UNEP is also the custodian of SDG indicator 12.C.1, which calls for the measurement of fossil fuel subsidies as part of the work being undertaken on ensuring sustainable consumption and production patterns under SDG12. UNEP is supporting knowledge sharing on the methodology and compiling and reporting data for the UN Secretary General’s SDG progress report. In addition, UN Environment is a founding member of the Green Fiscal Policy Network, a web-based platform which aims to disseminate knowledge and share country experiences of green fiscal policy reforms to deliver the SDGs. It also promotes policy dialogue on green fiscal policy in order to shape the global agenda in this area.

      


[1] The number of countries referring to FFS in their NDCs increased to 29 by 2023. For more information, please visit IISD’s insights page.

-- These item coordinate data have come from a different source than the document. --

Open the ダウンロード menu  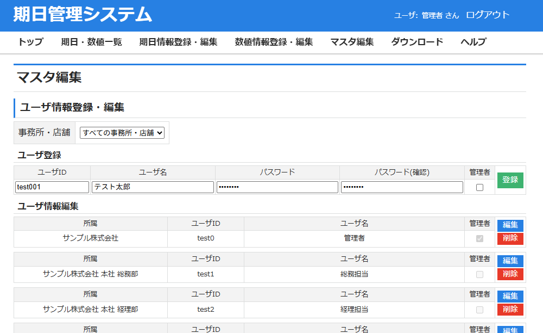417,42
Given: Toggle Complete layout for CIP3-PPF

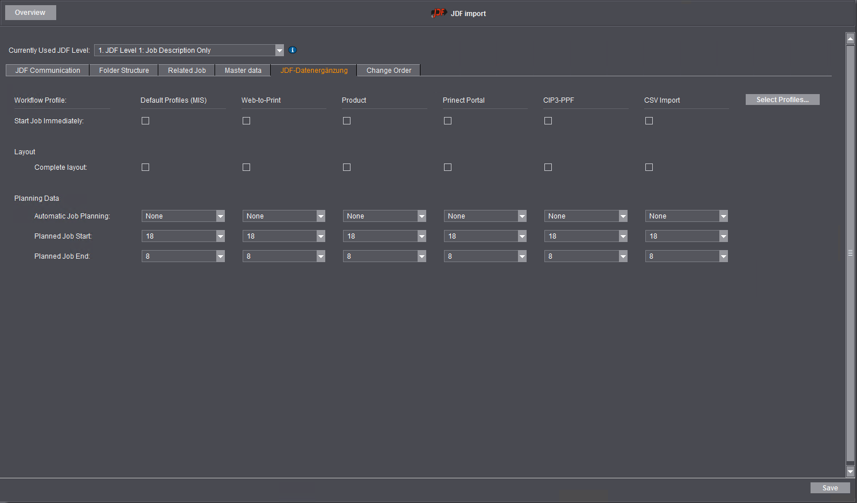Looking at the screenshot, I should 548,167.
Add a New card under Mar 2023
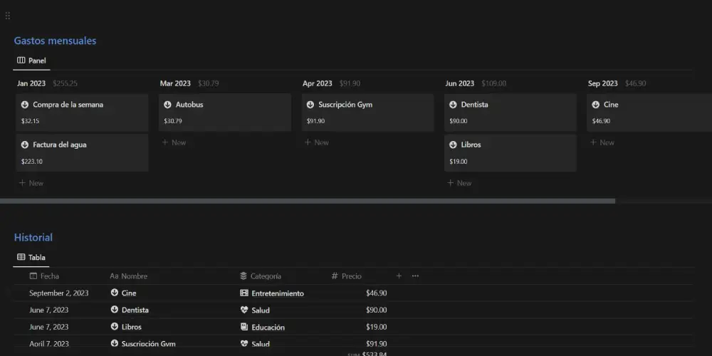712x356 pixels. pyautogui.click(x=174, y=142)
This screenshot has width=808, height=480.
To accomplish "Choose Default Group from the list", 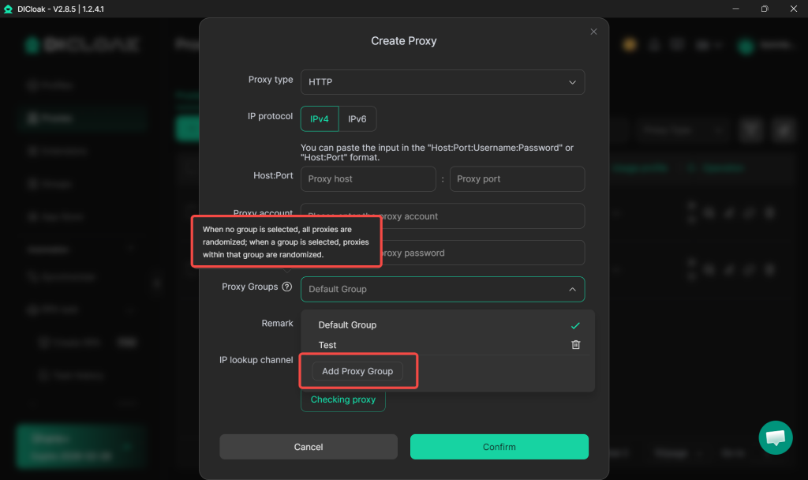I will pos(347,325).
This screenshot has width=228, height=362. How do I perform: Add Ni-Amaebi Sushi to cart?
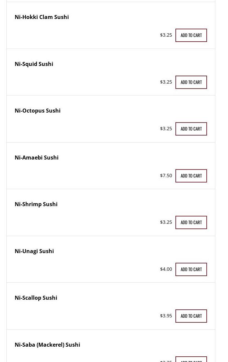[191, 176]
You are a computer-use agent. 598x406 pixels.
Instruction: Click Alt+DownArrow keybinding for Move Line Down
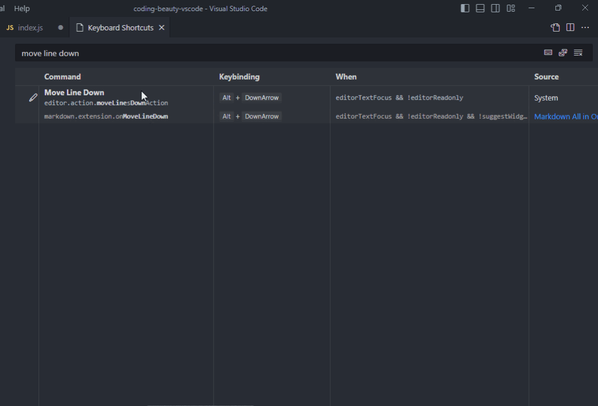251,98
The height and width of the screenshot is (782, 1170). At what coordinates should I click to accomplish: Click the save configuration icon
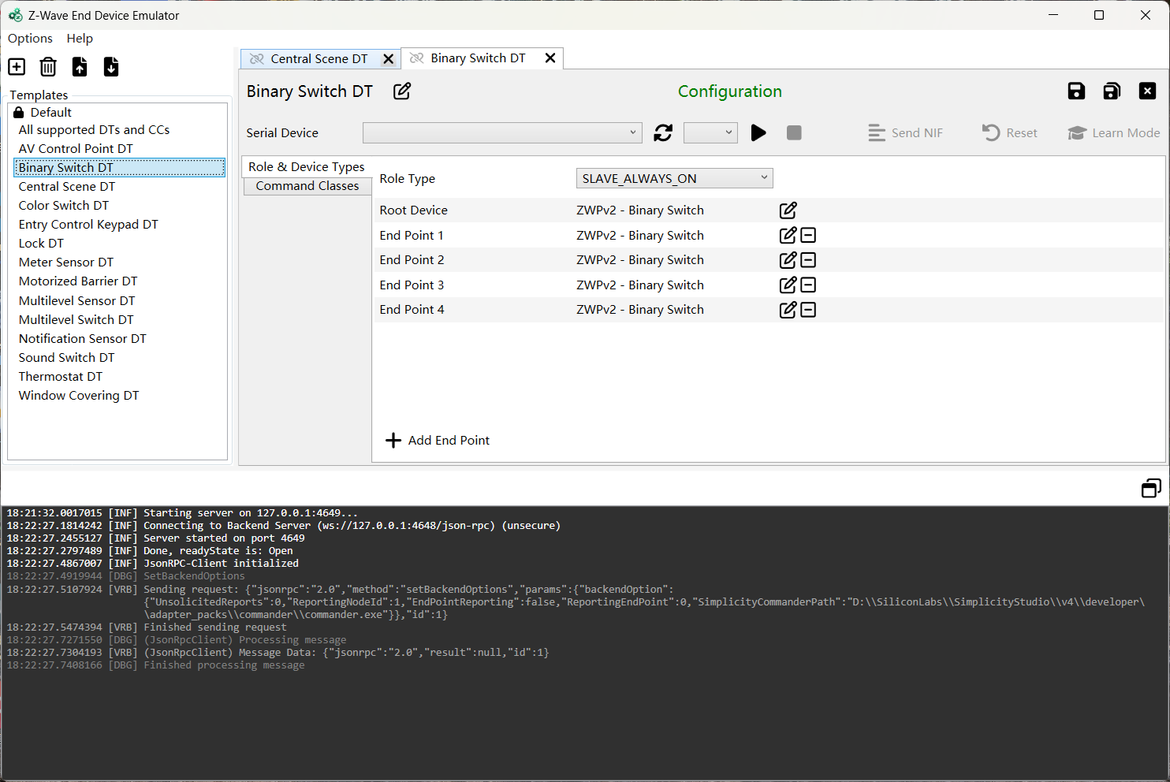(1076, 91)
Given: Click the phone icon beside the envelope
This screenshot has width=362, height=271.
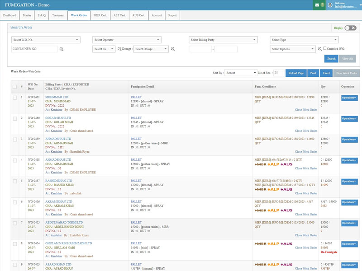Looking at the screenshot, I should tap(322, 5).
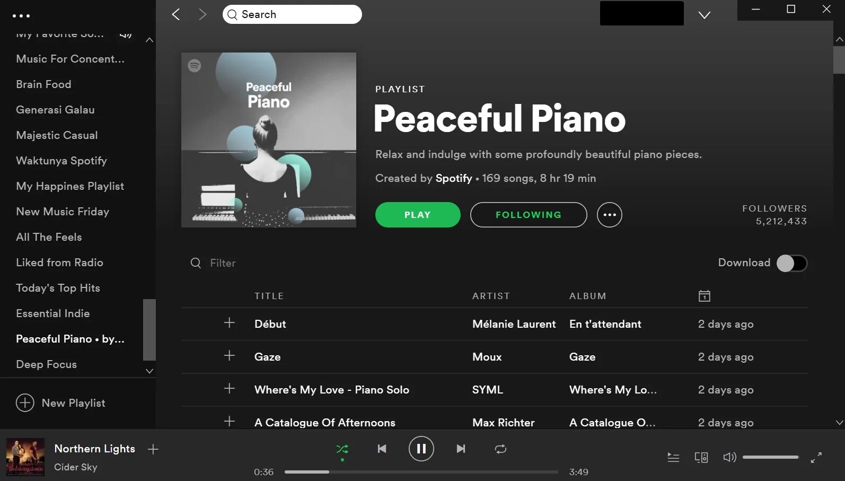The height and width of the screenshot is (481, 845).
Task: Select Today's Top Hits playlist
Action: click(x=58, y=288)
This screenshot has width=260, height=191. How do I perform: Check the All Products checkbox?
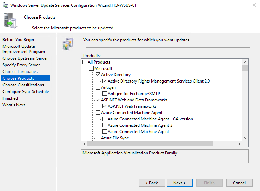click(x=85, y=62)
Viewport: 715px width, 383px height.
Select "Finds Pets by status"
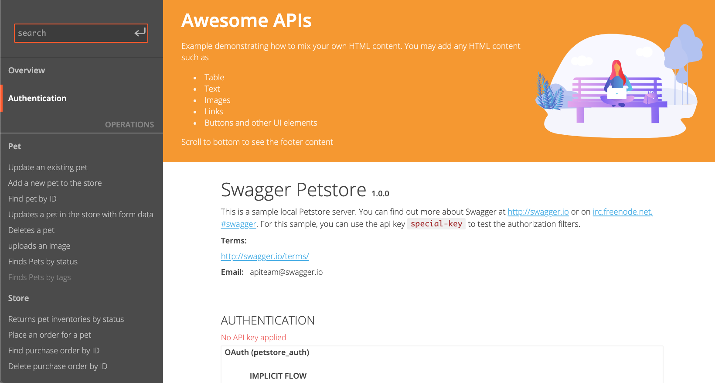(x=43, y=262)
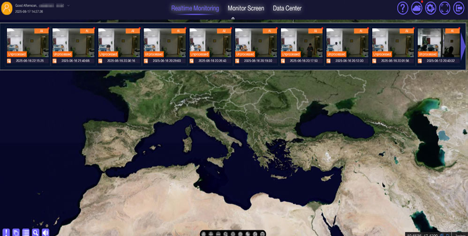This screenshot has width=468, height=236.
Task: Collapse the alarm thumbnail panel with the up arrow
Action: 233,18
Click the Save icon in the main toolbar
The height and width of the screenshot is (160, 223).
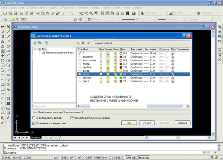click(x=15, y=13)
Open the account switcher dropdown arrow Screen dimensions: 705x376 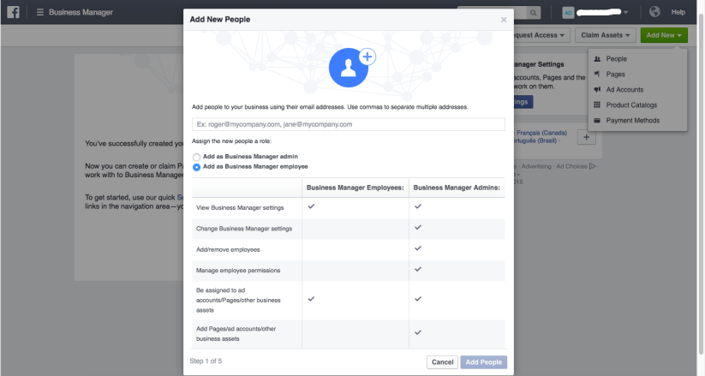pyautogui.click(x=625, y=12)
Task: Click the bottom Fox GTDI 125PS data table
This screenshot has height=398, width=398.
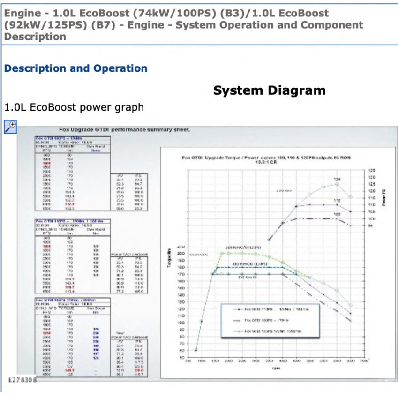Action: (73, 337)
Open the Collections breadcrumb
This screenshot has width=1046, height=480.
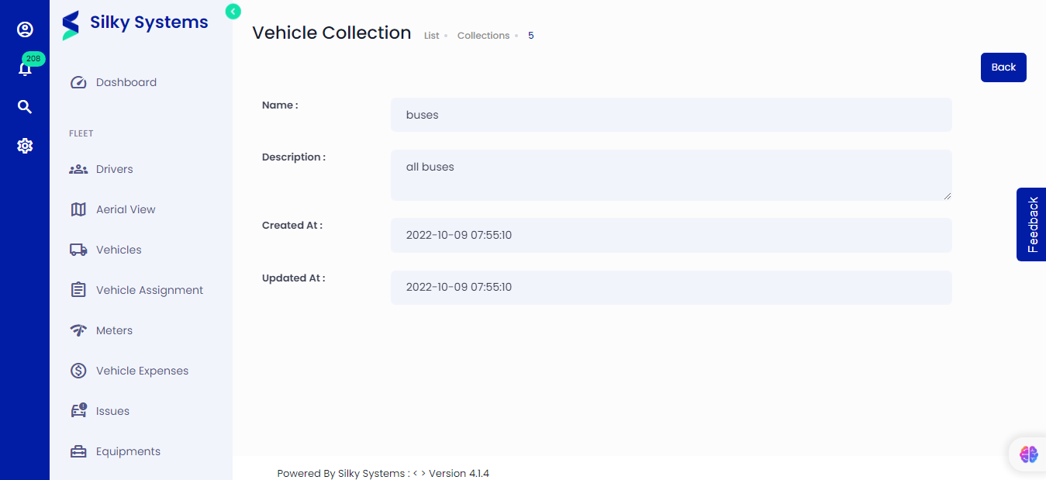pyautogui.click(x=483, y=35)
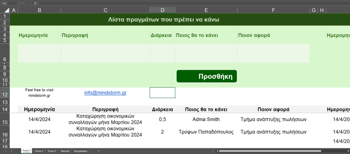Open the Record sheet tab
Image resolution: width=350 pixels, height=154 pixels.
65,151
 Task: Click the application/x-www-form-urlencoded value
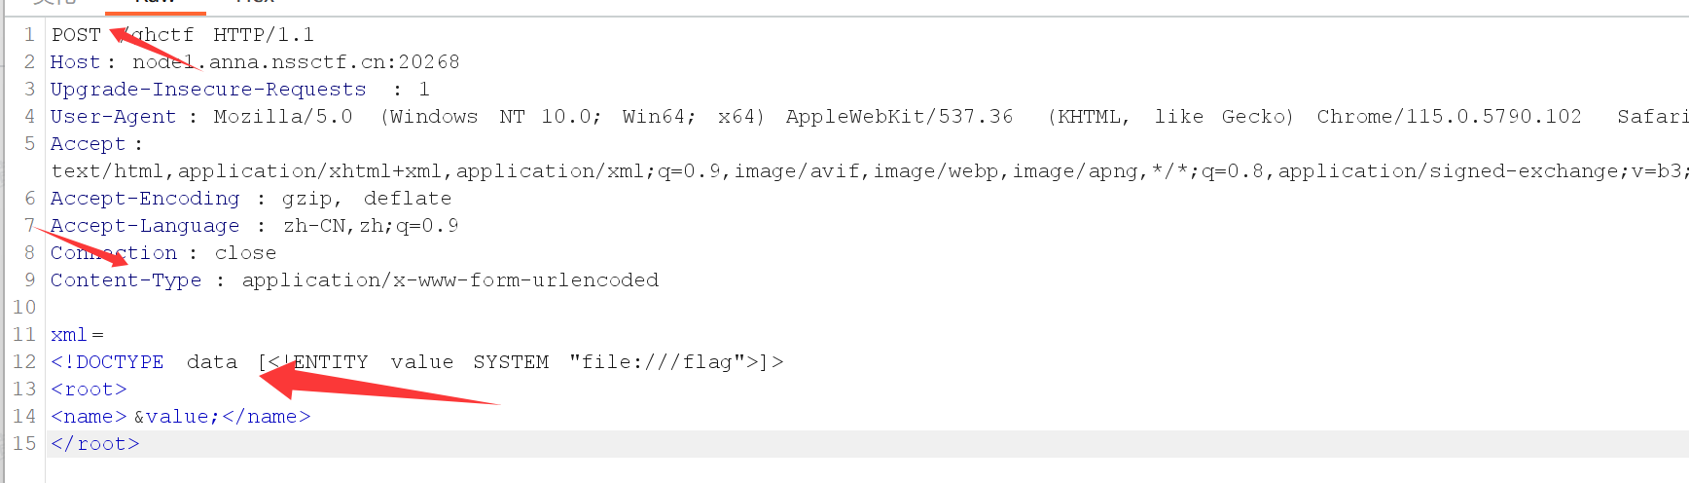449,280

a The WTO Agreement on Subsidies and Countervailing Measures considers as “subsidies”  (1) any financial contribution by a government or any public body within the territory where (i) a government practice involves a direct transfer of funds, potential direct transfers of funds or liabilities, (ii) government revenue that is otherwise due is foregone or not collected (e.g. fiscal incentives such as tax credits), (iii) a government provides goods or services other than general infrastructure, or purchases goods (iv) a government makes payments to a funding mechanism, or entrusts or directs a private body to carry out one or more of the type of functions illustrated in

(i) to (iii) above which would normally be vested in the government and the practice, in no real sense, differs from practices normally followed by governments; OR (2) when a) and there is any form of income or price support in the sense of Article XVI of GATT 1994; and b) a benefit is thereby conferred (SCM Agreement).

b According to the IEA Fossil Fuel Statistics Manual, “Fossil fuels are taken from natural resources which were formed from biomass in the geological past. By extension, the term fossil is also applied to any secondary fuel manufactured from a fossil fuel.”